___ RECORDS FOR THIS TASK ___
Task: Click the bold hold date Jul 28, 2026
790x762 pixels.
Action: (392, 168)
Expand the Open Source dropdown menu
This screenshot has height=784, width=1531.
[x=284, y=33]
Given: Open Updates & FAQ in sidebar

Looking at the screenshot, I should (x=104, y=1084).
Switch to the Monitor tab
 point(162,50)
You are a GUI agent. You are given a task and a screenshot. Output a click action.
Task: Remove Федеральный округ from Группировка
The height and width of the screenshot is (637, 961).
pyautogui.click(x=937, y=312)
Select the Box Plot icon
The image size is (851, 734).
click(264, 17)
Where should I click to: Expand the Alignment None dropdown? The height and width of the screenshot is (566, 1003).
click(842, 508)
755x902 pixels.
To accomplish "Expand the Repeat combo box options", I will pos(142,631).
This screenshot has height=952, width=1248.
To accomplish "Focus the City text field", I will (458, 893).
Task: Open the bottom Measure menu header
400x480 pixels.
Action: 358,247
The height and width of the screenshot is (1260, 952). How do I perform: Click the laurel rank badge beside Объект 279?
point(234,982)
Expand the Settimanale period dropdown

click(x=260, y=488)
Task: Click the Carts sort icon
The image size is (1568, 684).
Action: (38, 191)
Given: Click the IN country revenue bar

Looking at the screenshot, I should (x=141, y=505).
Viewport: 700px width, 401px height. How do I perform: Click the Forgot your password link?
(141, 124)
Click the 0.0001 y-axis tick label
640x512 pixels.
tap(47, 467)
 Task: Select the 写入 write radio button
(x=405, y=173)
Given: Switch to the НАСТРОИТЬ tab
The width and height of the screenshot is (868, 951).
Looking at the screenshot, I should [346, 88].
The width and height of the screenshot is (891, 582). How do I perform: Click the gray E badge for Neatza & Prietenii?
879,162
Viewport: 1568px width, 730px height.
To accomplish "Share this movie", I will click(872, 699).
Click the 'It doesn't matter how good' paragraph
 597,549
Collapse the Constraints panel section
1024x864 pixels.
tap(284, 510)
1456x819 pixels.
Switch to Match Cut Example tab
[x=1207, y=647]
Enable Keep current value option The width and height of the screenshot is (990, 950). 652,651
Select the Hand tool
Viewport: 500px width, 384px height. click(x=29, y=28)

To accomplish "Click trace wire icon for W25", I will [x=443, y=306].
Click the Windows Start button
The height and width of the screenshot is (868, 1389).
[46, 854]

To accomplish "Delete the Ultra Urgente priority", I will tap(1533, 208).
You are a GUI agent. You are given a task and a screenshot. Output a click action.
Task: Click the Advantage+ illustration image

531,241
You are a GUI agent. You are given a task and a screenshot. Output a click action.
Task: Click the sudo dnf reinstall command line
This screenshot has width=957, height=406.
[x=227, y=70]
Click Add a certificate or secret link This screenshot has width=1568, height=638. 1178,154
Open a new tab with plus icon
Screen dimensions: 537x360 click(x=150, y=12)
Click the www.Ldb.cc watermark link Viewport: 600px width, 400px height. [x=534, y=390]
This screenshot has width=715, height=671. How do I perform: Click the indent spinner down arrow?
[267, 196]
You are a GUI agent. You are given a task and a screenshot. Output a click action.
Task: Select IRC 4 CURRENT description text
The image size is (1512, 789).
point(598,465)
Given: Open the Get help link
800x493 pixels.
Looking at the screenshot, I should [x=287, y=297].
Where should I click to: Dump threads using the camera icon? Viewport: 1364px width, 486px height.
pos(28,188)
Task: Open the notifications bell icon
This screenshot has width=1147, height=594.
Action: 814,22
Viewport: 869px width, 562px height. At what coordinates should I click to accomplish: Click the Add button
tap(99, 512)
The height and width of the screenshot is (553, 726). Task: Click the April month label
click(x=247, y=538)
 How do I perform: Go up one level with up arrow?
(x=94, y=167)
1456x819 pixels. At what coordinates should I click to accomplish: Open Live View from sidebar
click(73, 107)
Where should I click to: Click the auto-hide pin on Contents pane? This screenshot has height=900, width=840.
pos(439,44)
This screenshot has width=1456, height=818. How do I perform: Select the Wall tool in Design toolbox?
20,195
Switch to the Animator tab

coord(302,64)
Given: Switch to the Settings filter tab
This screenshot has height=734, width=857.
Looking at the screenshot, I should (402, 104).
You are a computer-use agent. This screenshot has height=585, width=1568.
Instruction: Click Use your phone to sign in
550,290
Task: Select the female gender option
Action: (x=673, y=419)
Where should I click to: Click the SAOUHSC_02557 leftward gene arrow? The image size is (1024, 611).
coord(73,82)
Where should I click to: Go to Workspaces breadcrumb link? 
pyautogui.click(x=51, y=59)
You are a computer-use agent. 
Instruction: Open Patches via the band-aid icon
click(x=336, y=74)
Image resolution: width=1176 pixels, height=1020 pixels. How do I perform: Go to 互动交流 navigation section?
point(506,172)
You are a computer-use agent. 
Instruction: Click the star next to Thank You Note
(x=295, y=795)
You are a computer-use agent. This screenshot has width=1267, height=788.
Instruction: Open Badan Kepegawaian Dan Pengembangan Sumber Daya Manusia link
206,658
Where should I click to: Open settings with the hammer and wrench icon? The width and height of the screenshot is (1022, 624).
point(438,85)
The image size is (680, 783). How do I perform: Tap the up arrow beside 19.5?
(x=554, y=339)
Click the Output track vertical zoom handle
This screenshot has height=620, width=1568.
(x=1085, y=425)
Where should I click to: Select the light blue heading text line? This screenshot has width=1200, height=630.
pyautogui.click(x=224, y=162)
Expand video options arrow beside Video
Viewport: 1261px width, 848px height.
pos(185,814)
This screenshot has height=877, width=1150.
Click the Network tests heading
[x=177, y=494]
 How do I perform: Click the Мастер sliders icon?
___
EXERCISE GOAL » Each line in the data that holds the string "computer" needs to be copied.

RESULT OF THE EXERCISE »
You are a computer-use agent. This screenshot has height=585, width=1568.
You are a computer-use agent. 
You are a computer-use agent. 
You are a computer-use agent. This screenshot has width=1267, height=788.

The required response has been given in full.